ABOUT THIS EXERCISE :: Word for word, restate the lines of the data below between those holding "Instruction: Open Mail" and "This screenshot has width=700, height=414.", inclusive; pictures do not belong in the copy.

DATA PROVIDED Block Start

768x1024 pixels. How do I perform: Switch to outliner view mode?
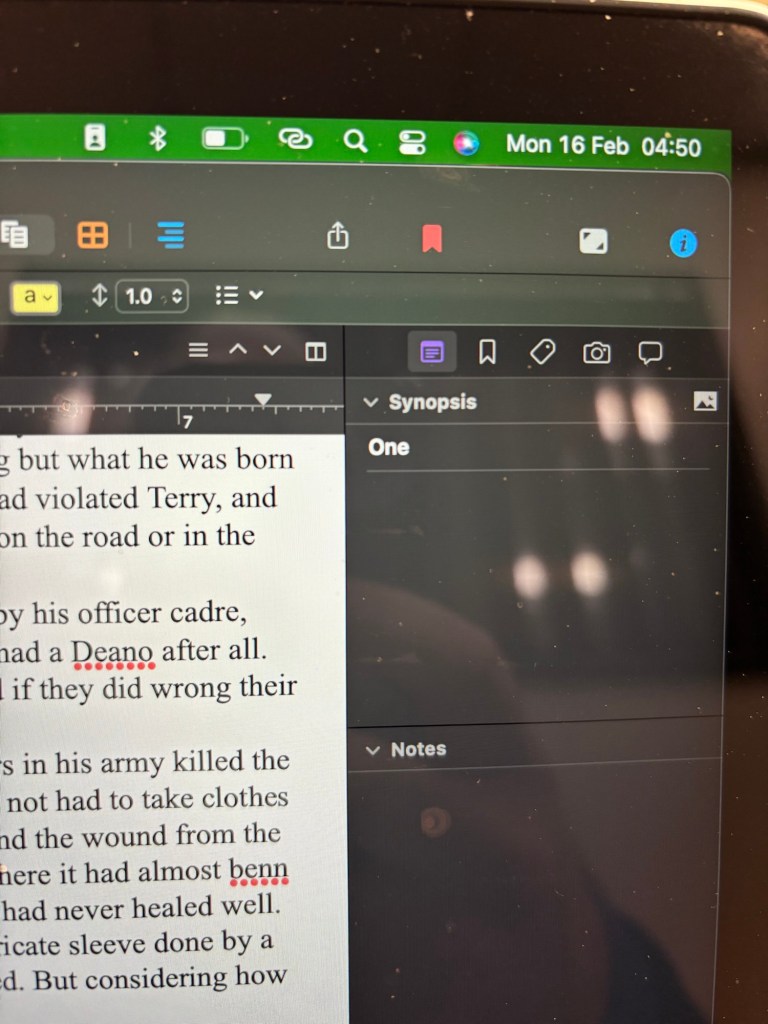coord(170,235)
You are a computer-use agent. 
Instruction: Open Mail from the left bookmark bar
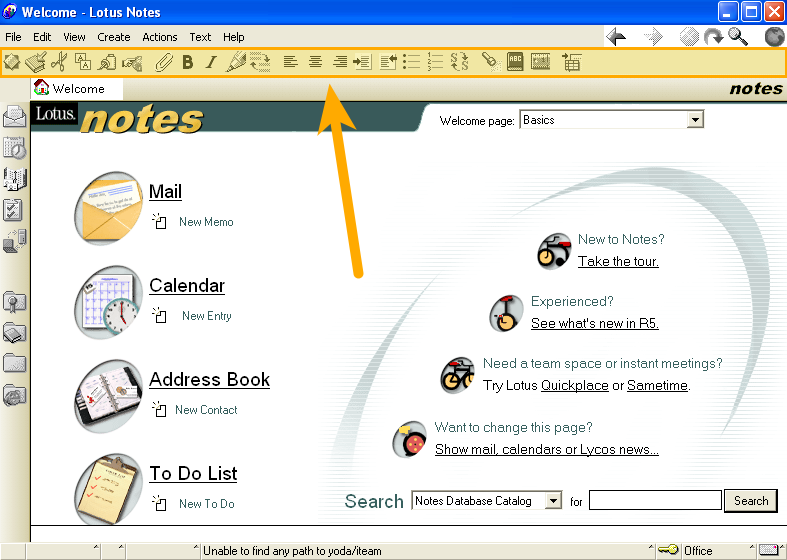(15, 116)
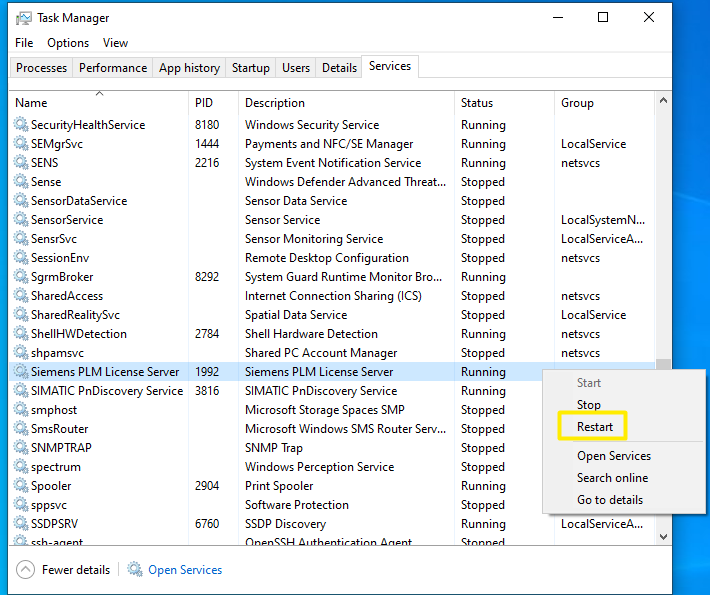Select Stop in the context menu
Image resolution: width=710 pixels, height=595 pixels.
click(589, 405)
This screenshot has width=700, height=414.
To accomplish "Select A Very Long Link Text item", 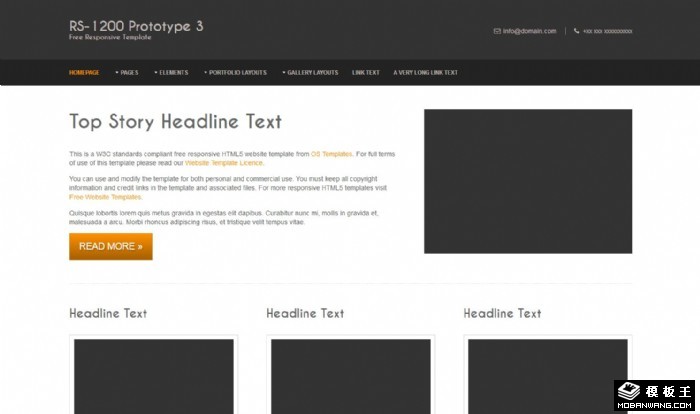I will point(426,73).
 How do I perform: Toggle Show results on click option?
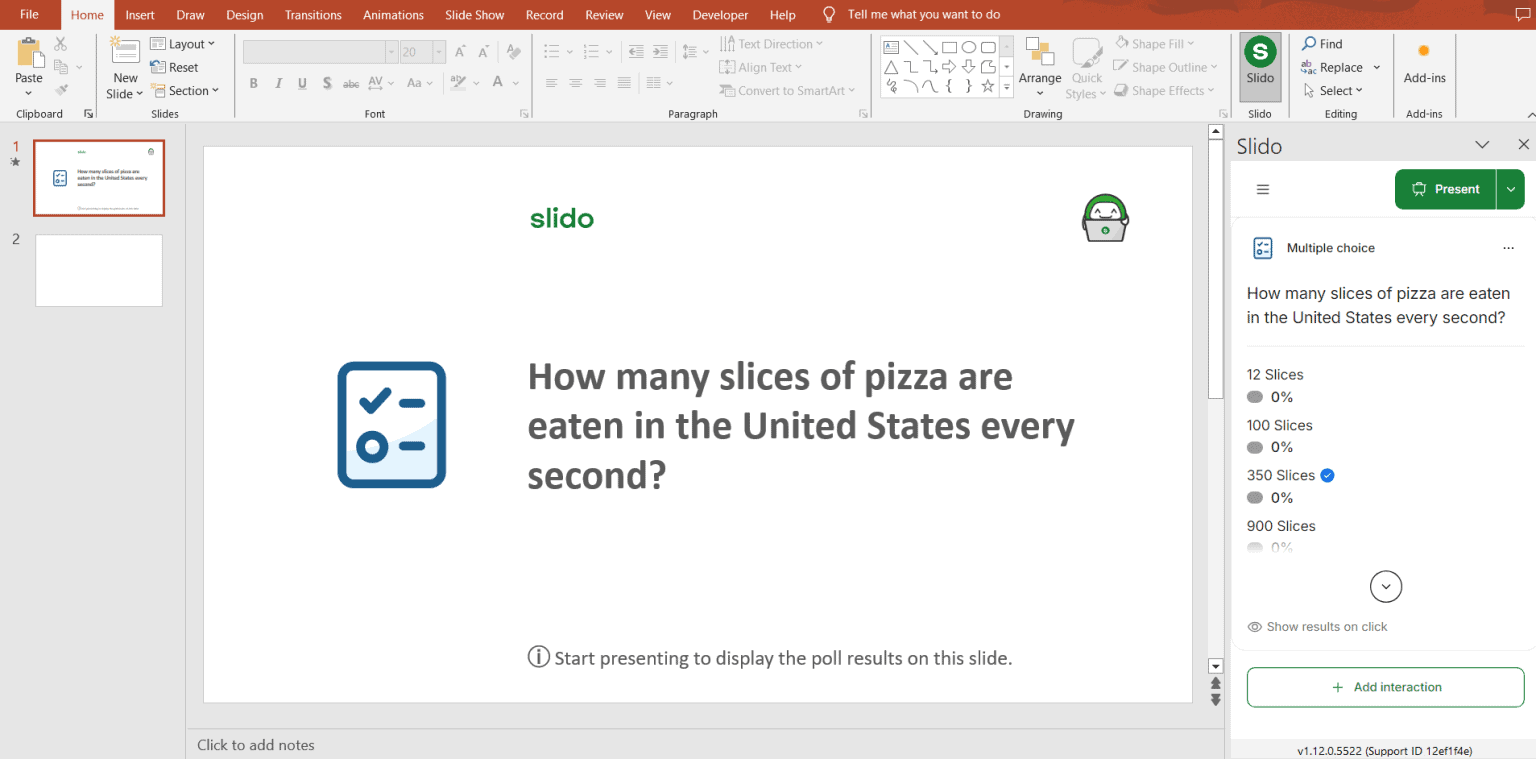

DATA PROVIDED Block End

EXERCISE OUTPUT ::
Instruction: Open Mail from the left bookmark bar
(15, 116)
Select Stop in the context menu
Image resolution: width=710 pixels, height=595 pixels.
click(589, 405)
This screenshot has width=700, height=414.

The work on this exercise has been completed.